Voici un livre lumineux de par le sujet, les décors et l’écriture. Pan Bouyoucas nous entraîne dans l’île de Léros, en Grèce. Une religieuse, une vie de réclusion sur une montagne, tout près des racines du ciel. Elle accueille une postulante qui vient la surveiller. Une jeune nonne pleine d’idéalisme et d’intransigeance. Nicoletta, la sœur, a vécu dans le monde et s’intéresse à plein de choses malgré sa vie en marge des hommes et des femmes. Surtout qu’elle s’arrange plutôt bien avec les dogmes et les principes de l’Église. La jeune et la plus âgée s’installent dans la routine, hésitent entre les travaux et la contemplation d’une nature qui subjugue et écrase. Elles vivent au sommet de l’univers, à l’abri des passions et des turpitudes... Ce serait trop facile! Arrive un diacre, un peintre amoureux d’Anna dans une autre vie. Sœur Véroniki en religion s’appelait Anna autrefois. Voilà pour la compréhension.

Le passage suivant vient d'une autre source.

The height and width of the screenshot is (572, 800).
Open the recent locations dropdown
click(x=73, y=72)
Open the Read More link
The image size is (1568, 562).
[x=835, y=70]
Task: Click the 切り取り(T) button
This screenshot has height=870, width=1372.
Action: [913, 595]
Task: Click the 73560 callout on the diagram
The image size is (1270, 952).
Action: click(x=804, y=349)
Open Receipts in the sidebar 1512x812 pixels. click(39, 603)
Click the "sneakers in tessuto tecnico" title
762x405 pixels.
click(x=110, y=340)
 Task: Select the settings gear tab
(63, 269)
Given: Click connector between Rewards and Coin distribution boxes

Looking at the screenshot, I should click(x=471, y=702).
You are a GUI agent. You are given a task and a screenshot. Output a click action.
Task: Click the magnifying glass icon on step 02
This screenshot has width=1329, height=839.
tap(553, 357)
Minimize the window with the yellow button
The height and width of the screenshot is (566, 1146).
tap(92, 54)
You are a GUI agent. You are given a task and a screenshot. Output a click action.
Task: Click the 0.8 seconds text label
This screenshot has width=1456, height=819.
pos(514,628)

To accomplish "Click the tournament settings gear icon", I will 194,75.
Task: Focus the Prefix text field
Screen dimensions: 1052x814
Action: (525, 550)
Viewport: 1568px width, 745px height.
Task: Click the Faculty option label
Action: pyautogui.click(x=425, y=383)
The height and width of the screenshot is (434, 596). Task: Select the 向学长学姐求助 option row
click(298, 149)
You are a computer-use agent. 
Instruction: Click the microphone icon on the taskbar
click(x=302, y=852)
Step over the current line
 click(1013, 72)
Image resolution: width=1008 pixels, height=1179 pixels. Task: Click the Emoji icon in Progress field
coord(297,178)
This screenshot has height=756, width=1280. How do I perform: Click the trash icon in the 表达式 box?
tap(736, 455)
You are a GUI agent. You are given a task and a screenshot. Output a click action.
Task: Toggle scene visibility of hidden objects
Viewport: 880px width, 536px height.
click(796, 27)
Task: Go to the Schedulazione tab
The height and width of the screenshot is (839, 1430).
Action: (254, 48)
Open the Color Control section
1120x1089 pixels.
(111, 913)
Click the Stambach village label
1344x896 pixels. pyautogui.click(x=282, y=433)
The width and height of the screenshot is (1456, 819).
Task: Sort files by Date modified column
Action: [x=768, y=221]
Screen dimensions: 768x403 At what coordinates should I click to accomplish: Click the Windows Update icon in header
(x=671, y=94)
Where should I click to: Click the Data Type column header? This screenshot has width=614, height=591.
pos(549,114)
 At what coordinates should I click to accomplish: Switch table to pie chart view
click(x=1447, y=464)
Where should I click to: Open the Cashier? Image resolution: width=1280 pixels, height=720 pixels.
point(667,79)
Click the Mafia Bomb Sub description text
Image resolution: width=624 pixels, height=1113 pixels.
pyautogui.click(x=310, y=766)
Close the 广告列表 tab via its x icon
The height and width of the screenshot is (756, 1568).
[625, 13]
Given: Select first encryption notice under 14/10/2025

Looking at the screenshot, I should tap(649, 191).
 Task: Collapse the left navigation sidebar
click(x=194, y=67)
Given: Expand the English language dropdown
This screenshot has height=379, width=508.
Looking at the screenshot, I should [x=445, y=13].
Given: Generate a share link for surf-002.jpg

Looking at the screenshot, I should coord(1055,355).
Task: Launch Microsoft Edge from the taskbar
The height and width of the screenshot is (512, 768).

Un être de feu que ce diacre, de passion, capable de boire toute la nuit et de se précipiter en bas des montagnes par amour. Il peint des icônes qui prendront peu à peu le visage de Nicoletta et d’Anna qui magnétise le regard des hommes.
«Car elle avait un visage racé aux traits si beaux qu’on oubliait, lorsqu’on la regardait, sa robe noire, emblème de sa solitude et de sa chasteté, et on se mettait à deviner le corps modelé en statue qu’elle devait cacher.» (p.17)
Triangle
Les trois côtés du triangle se replient et la passion pousse à la trahison et à l’aveuglement. Amours charnels mais aussi questionnement sur l’art et la peinture, la foi et les croyances. Des êtres broyés par un univers trop grand, un pays qui devient tout aussi important que les personnages. Le côté sombre de la nuit, les peurs, les refoulements se dressent devant la lumière aveuglante du jour, la chaleur qui écrase comme si le ciel devenait une grande main qui aplatit tout.
«Le soleil montait devant lui dans un ciel limpide. L’air sentait le thym, quelques cigales sciaient déjà l’air dans le feuillage des arbres, des insectes bourdonnaient, affamés, autour des fleurs. L’île entière, baignée dans la lumière douce du matin, semblait chanter la joie de vivre et rien ne laissait prévoir la visite agitée qui allait suivre, même s’il était un peu écœuré de devoir refaire une expérience dont il connaissait d’avance les résultats.» (p.35)
Un roman d’atmosphères, une écriture ciselée et particulièrement maîtrisée. Le lecteur progresse dans ces pages comme s’il bondissait d’un petit tableau à un autre.
«Il lui restait une consolation : des trois personnes que le destin avait amenées à se croiser un jour dans cette forteresse, elle avait reçu le plus grand châtiment.» (p.107)
Pan Bouyoucas a écrit là un roman sans bavure. C’est peu dire. Pourquoi Anna? Il faudra lire.
«Anna pourquoi» de Pan Bouyoucas est paru aux Éditions Les Allusifs.